* Stated problem 1 *
Switch "Viewport" to "Display" in the listing, starting with the line that contains "Click the Advanced Settings gear icon" and continuing through the end of the listing, and reproduce those lines with nothing else altered.

[Start Source extract]

# Windows 8 Pro Add Features Missing



## cloaked1000 (Feb 23, 2011)

Hello, i've posted this in the Windows 7/Vista section as there doesn't seem to be a Windows 8 section yet. I've got a Windows 8 Media Center Pack product key, and the email from Microsoft says to use "Add Features". But it's not there. I've got Windows 8 Pro N, i've searched "add features" but there's nothing found, I've pressed CTRL + X and selected System, but there's nothing about adding any features. How can I open Add Features?


----------



## Old Rich (May 31, 2007)

Moved to Windows 8 section . .


----------



## cloaked1000 (Feb 23, 2011)

Thanks


----------



## cloaked1000 (Feb 23, 2011)

Anyone?


----------



## linktopower (Aug 4, 2011)

I don't think you can add Media center to Windows 8 Pro N.
But I'm not sure, But to my understanding the add features is on The None N versions.
Like Windows 8 Core and Pro (non N Versions).

[End Source extract]
[Start Working data]

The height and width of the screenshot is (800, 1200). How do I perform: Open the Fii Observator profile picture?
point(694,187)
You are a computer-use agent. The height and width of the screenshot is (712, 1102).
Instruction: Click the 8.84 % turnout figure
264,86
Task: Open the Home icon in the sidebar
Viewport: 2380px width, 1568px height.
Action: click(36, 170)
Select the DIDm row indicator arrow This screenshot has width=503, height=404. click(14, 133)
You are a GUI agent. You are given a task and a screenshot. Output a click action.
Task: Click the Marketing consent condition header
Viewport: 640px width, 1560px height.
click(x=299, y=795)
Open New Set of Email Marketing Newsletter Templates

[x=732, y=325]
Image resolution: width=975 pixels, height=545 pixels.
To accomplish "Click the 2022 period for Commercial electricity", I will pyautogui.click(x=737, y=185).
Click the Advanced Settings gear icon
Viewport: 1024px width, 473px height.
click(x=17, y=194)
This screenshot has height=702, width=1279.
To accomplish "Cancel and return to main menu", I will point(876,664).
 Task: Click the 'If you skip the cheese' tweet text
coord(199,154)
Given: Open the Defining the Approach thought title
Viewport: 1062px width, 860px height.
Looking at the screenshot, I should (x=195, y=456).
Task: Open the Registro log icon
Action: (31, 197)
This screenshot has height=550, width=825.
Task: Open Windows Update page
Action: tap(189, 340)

[End Working data]

* Stated problem 2 *
Translate this sentence from the forum thread into French: "I don't think you can add Media center to Windows 8 Pro N."

* Final result 1 *
Click the Advanced Settings gear icon
Display: 1024px width, 473px height.
click(x=17, y=194)
This screenshot has height=702, width=1279.
To accomplish "Cancel and return to main menu", I will point(876,664).
 Task: Click the 'If you skip the cheese' tweet text
coord(199,154)
Given: Open the Defining the Approach thought title
Display: 1062px width, 860px height.
Looking at the screenshot, I should (x=195, y=456).
Task: Open the Registro log icon
Action: (31, 197)
This screenshot has height=550, width=825.
Task: Open Windows Update page
Action: tap(189, 340)

* Final result 2 *
Je ne pense pas que vous puissiez ajouter Media center à Windows 8 Pro N.